(OBJECTIVES):
(1) Copy the user tracking post word for word, from "Not track developers, admin" to "are from (geo)".
(2) Pick up the user tracking post after its last line and continue writing it.

(DOCUMENT):

* * * * *

[ic] A new User Tacking - RFC

Paul Jordan paul at gishnetwork.com
Fri Mar 10 12:33:10 EST 2006

Hello List

I recently had a client express interest in traffic reports, knowing how
many visitors they had compared to orders, and such. I turned on usertrack
and used [traffic-report]. It is great for basic tracking and I am sure
could be extended to do much more. However, maybe it is just me, but the
logging in logs/usertrack seems frought with badness. First, its another log
file that grows large. Secondly, it tracks usage in my custom admin, plus
the stadnard admin, throwing the numbers it generates way off.

So I was thinking, a much more elegant way to achieve this is a sql table. I
wanted some opinions on the best way to go about this.

	Not track developers, admin and custom admin users
	Track visits to sales
	Track payment processor errors (i.e., billing mismatch, etc)
	Track where the vistors are from (geo)

* * * * *

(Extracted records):
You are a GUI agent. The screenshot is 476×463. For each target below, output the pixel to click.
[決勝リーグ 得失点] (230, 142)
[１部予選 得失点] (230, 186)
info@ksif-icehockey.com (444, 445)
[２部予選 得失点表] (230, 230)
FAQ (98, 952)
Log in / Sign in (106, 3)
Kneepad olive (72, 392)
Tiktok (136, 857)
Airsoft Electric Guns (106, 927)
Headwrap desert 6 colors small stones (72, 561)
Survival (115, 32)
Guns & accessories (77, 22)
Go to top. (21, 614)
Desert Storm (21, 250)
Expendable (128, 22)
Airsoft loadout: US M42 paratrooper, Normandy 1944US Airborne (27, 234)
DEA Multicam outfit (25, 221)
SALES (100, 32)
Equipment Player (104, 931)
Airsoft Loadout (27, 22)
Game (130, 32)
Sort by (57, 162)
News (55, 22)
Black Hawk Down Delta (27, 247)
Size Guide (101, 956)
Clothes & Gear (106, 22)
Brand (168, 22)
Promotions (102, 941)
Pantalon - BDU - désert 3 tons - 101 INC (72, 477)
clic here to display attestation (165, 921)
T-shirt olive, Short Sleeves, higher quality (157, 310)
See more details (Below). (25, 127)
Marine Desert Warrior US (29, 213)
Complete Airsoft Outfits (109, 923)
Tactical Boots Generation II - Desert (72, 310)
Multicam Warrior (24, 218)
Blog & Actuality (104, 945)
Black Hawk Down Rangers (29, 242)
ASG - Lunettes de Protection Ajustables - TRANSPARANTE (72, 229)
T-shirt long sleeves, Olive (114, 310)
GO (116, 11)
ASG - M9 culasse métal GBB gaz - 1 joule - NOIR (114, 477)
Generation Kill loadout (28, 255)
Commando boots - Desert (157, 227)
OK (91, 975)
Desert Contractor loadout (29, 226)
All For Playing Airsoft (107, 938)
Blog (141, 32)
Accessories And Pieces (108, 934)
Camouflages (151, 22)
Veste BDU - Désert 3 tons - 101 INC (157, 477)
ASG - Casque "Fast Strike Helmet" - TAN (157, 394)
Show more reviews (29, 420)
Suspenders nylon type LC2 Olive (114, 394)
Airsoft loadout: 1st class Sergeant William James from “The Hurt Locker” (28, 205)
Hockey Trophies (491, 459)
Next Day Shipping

* * * * *

(IN RESPONSE):
(1)
Not track developers, admin and custom admin users
	Track visits to sales
	Track payment processor errors (i.e., billing mismatch, etc)
	Track where the vistors are from (geo)

(2)
I was thinking, I'd base things on the 'session_id_MMYY', which takes care
of uniquness and "visits". As for page access (which I am not even sure I
need) I can do an UPDATE with the query tag on each page (of my choosing) to
increment the existing value by one. I can adjust the cart items the same

This so far is all that is necessary to achieve what is currently output by
[traffic-report] and usertrack. My question so far is this: Is doing a
UPDATE query on most every page a bad idea? If it is, then is it better or
worse than the logging going on on most pages with the current "usertrack"
method.  My alternative to this is to have a cron once a night go through
the new files in orders/session/* and grab the treasure trove of information

Another thing I wanted to track in this table are payment failure errors,
for easier follow up.

One of the benefits of this new tracking are I'd be able to exclude
directories and pages I don't want tracked.

Now, doing this all seems fairly easy, which makes me think someone has
already done this, or tried it. I am looking for your experience and to
point out if this might be a bad idea. I know it will work, I just don't
know if it's a bad idea :-)

Also, does anyone have any ideas for me? Something else that might be good
to record? I suppose the [env] tag would be good to find something out about
your market... What else?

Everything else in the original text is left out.